Mauboussin argumentuje, że każda informacja rynkowa ma dwie cechy: siłę i wagę. Ilustruje to prostym przykładem analizowania czy moneta jest uczciwa. Siłą informacji jest ekstremalność stosunku reszek do orłów. Wagą informacji jest ilość rzutów. Idea, którą przekazuje Mauboussin nie jest kontrowersyjna: użyteczność decyzyjna nawet ekstremalnego stosunku reszek do orłów będzie niewielka jeśli jest on wynikiem niewielkiej ilości prób. Mniej silna informacja oparta na większej ilości prób może mieć zdecydowanie większą użyteczność decyzyjną.

Myślę, że niektóre anomalie kalendarzowe mogą być dobrym przykładem sytuacji z dziedziny inwestycyjnej, w której inwestorzy zbyt dużą wagę przywiązują do siły informacji a nie jej ciężkości.
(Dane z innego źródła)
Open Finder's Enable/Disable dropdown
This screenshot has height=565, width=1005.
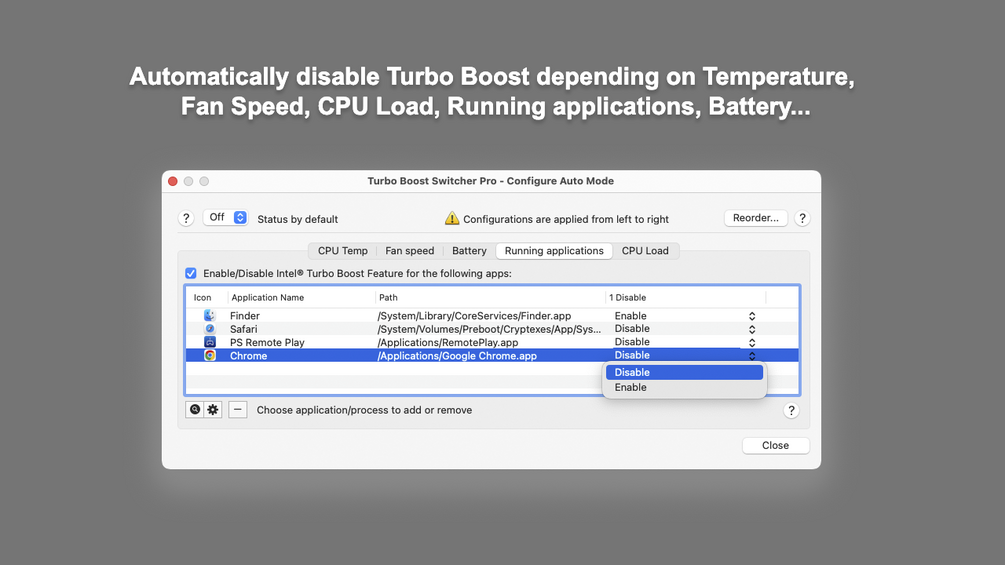(752, 316)
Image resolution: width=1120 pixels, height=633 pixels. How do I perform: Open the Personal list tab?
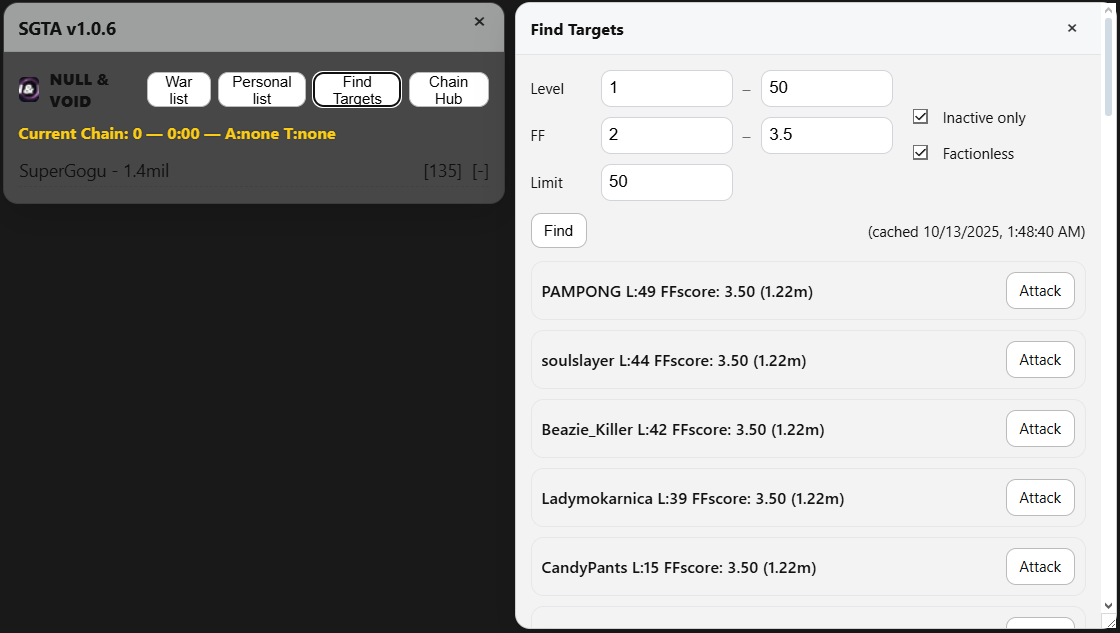[x=261, y=89]
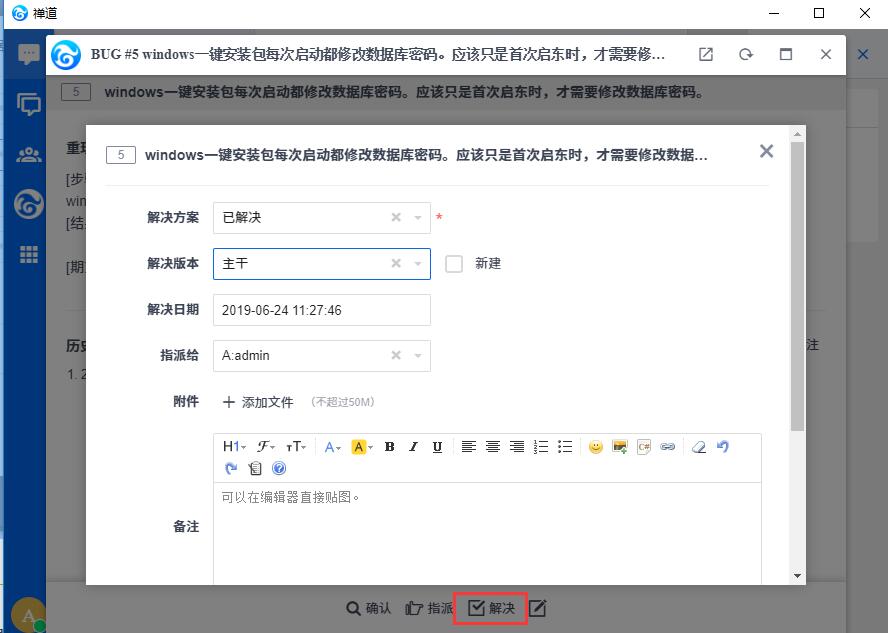Viewport: 888px width, 633px height.
Task: Center-align the editor text
Action: [493, 447]
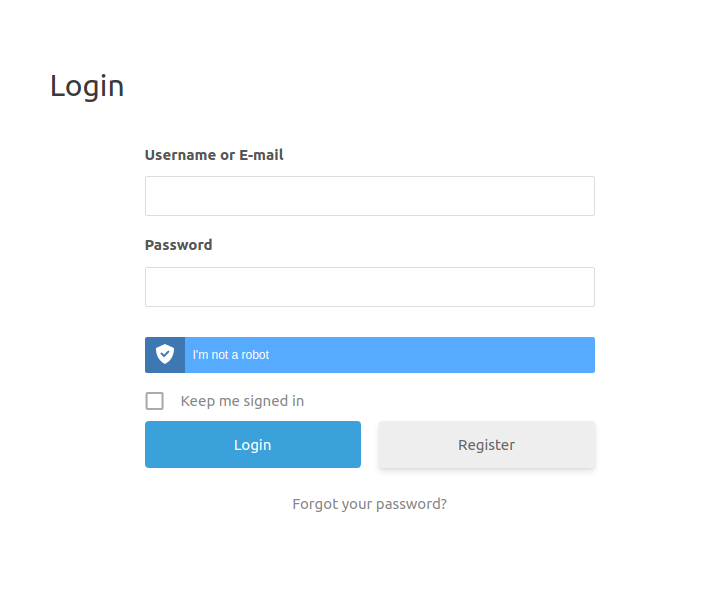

Wiele publikowanych na blogach albo w mediach biznesowych anomalii kalendarzowych ma bardzo wysoką skuteczność (np. rynek rósł w 90% przypadków) ale opiera się na relatywnie niewielkiej liczbie zdarzeń. Mauboussin radzi by brać pod uwagę zarówno siłę jak i wagę napływających informacji.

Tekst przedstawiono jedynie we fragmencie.